Choosing target_lag_ms

It's the knob that trades latency for throughput. Rough guide:

  • Too low (10–50 ms): the gate reacts to every tiny bump in queue wait and shrinks aggressively. Workers idle while jobs sit pending — overshoot.
  • Too high (30 s+): the gate barely pushes back; throughput is near-max but new admissions wait seconds before a worker picks them up.
  • Reasonable starting point: ≈ worker_threads × avg_perform_ms. E.g. 5 workers × 200 ms perform = 1000 ms means "queue depth up to ~1 s is fine".

Fairness within a tick

When several partitions compete for admission inside the same tick, the gem reorders them by least-recently-active first so a hot partition with thousands of pending jobs cannot starve a cold one that just woke up.

The mechanism has two knobs: an EWMA half-life (controls how the order is decided) and an optional global tick cap (controls how much each partition is allowed in one tick).

fairness half_life:

Each partition keeps decayed_admits and decayed_admits_at, updated atomically inside the admit transaction:

decayed_admits := decayed_admits * exp(-Δt / τ) + admitted
                  where τ = half_life / ln(2)

After half_life seconds without admitting, the value halves. The Tick sorts the claimed batch by current decayed_admits ASC, so the under-admitted go first.

Value Behaviour
5–10 s Reacts to brief pauses. Bursty workloads where short stalls deserve a head start.
60 s (default) Stable steady-state. Hot partitions stay "hot" through normal latency variation.
5–15 min Long memory. Burst on partition A penalises A for many minutes.

Set c.fairness_half_life_seconds = nil to disable the reorder entirely — partitions are processed in claim_partitions order (last-checked-first).

tick_admission_budget

Without this, each partition admits up to admission_batch_size. With it set, the per-partition ceiling becomes fair_share = ceil(cap / claimed_partitions). Pass-1 walks the (decay-sorted) partitions giving each up to fair_share; pass-2 redistributes any leftover to those that filled their share.

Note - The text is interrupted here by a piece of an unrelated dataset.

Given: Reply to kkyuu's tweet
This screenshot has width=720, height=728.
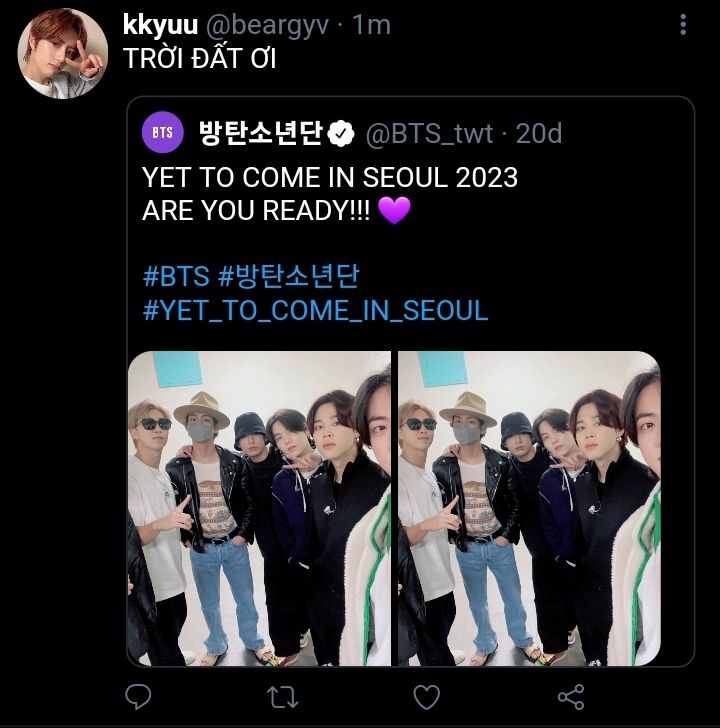Looking at the screenshot, I should (139, 695).
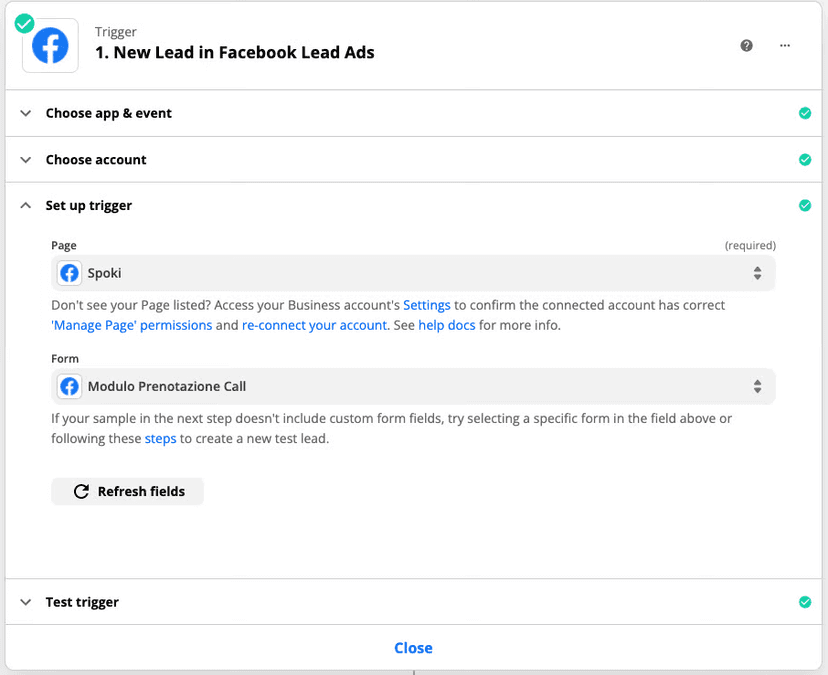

DispatchPolicy.configure do |c|
  c.fairness_half_life_seconds = 60
  c.tick_admission_budget      = nil   # default — no global cap
end

# Per-policy override:
dispatch_policy :endpoints do
  partition_by ->(c) { c[:endpoint_id] }
  fairness half_life: 30.seconds
  tick_admission_budget 200
  gate :throttle, rate: 100, per: 60
end

When the cap is hit before all partitions admit, the rest are denied with reason tick_cap_exhausted. They were still observed (last_checked_at bumped), so they're at the front of the next tick's order.

Anti-stagnation

The decay-based reorder only applies to partitions already claimed. Selection (Repository.claim_partitions) still orders by last_checked_at NULLS FIRST, id. Every active partition with pending jobs is visited in at most ⌈N / partition_batch_size⌉ ticks regardless of how hot or cold it is.

Mixing :adaptive_concurrency with fairness

Adaptive and fairness operate at different layers and compose without sharing state:

  • Fairness writes partitions.decayed_admits inside the per-partition admit TX.
  • Adaptive writes dispatch_policy_adaptive_concurrency_stats from the worker's around_perform via record_observation.

Different tables, different locks. Each tick the actual admit_count becomes min(fair_share, current_max - in_flight) (with the adaptive safety valve when in_flight == 0). Fairness picks order + budget per tick; adaptive shapes how aggressively each partition consumes its share.

dispatch_policy :tenants do
  partition_by ->(c) { c[:tenant] }

  gate :adaptive_concurrency,
       initial_max:   5,
       target_lag_ms: 1000,
       min:           1

  fairness half_life: 30.seconds
  tick_admission_budget 60
end

The dummy AdaptiveDemoJob declares both; the storm form drives it across many tenants with a triangular weight distribution so you can watch the EWMA reorder hot tenants AND the AIMD shrink their cap. Integration test: test/integration/adaptive_with_fairness_test.rb.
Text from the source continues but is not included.